For every sad slideshow or hideous 3D we get a decent scare or a good drawing, they neither impress nor depress but after knowing the range of quality we could get I was honestly grateful for the mundane competence. The actual plot by this point is pure nonsense no matter how you experience it so the slightly goofy production values at least felt tonally consistent with the tornado riding gang and the pregnancy mushrooms, I didn’t dislike my time here. As the end arrived in all of it’s art direction flexing glory I felt relief that this journey was over, just like the MC who I can never remember I just laid over in tired defeat as another Junji Ito anime turned out to be a disappointment. But, I don’t hate Uzumaki, I can’t hate Uzumaki because it was engaging throughout and it’s ambitious and wholly successful first episode stands tall as proof that you can make a Ito anime with the right directorial choices which is something I’m confident no adaptation of his work has previously proven a capacity for.
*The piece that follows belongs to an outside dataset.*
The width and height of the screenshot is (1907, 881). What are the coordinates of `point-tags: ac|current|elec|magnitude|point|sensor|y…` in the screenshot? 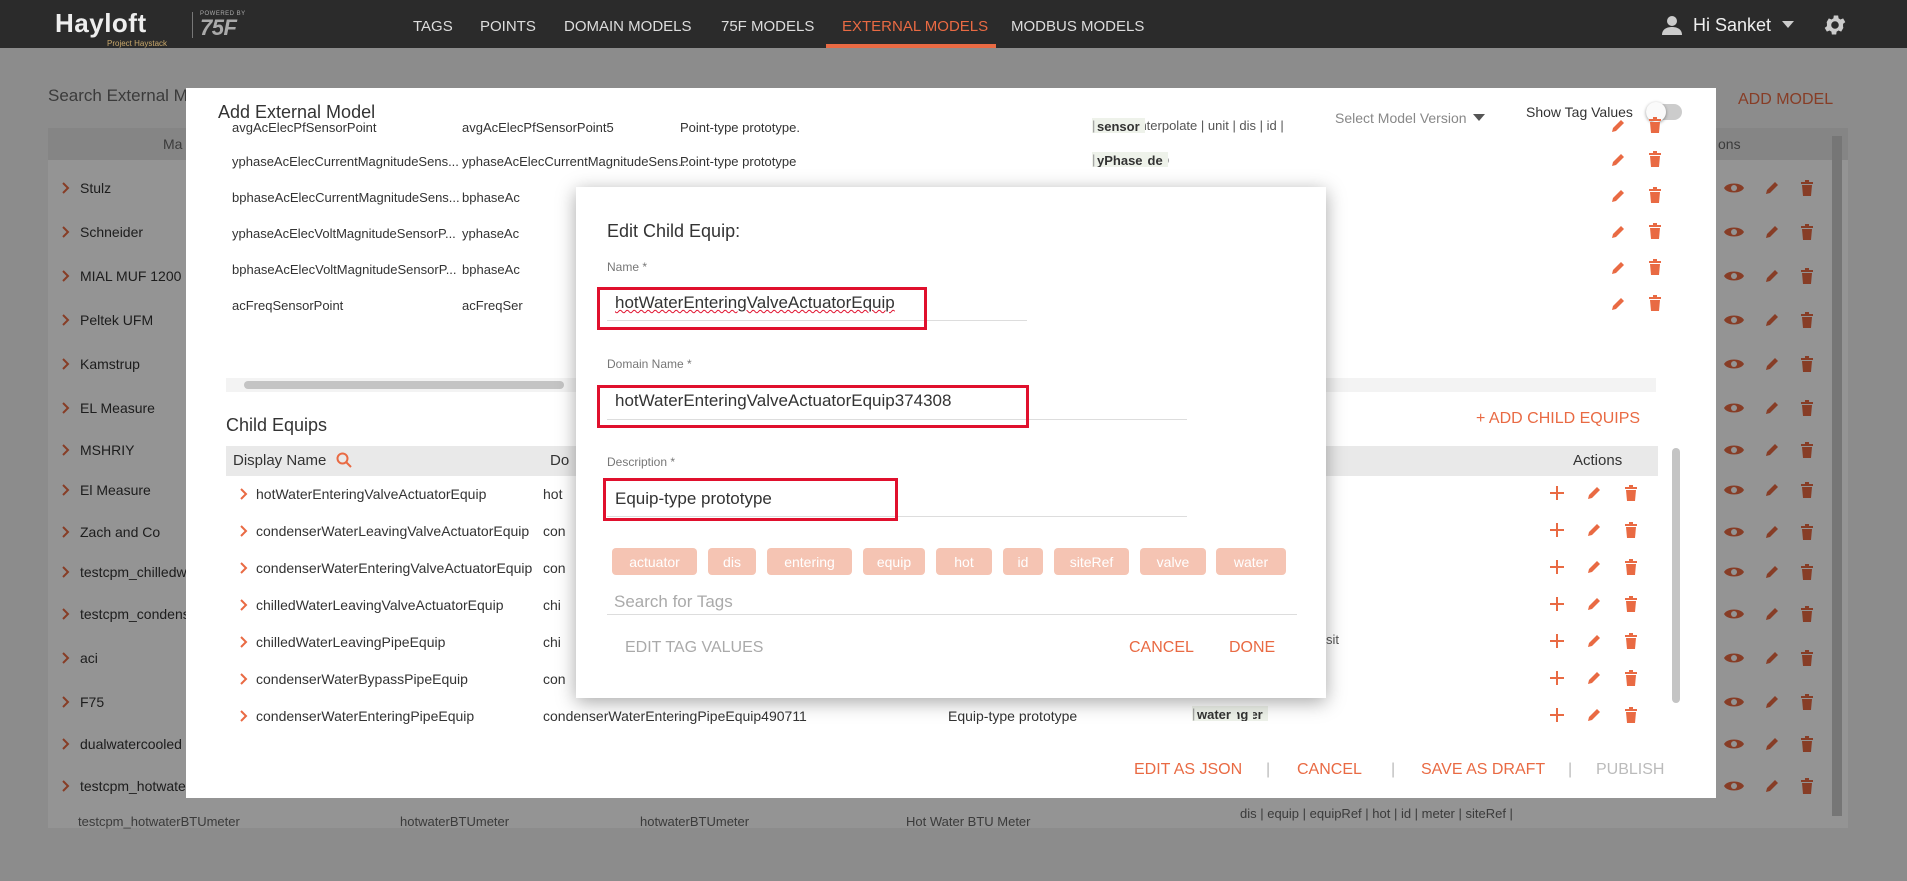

Was it worth the 5 years, no not really but I won’t soon forget the bold little anime that tried the previously thought impossible and succeeded, even if for but a fleeting moment. Uzumaki isn’t simply bad, it’s atrocious, mediocre and genius in equal measure, thanks for trying guys we’ll get it eventually.
FINAL RATING: 5.5/10
Uzumaki can currently be streamed on Max or purchased as a omnibus volume from Viz.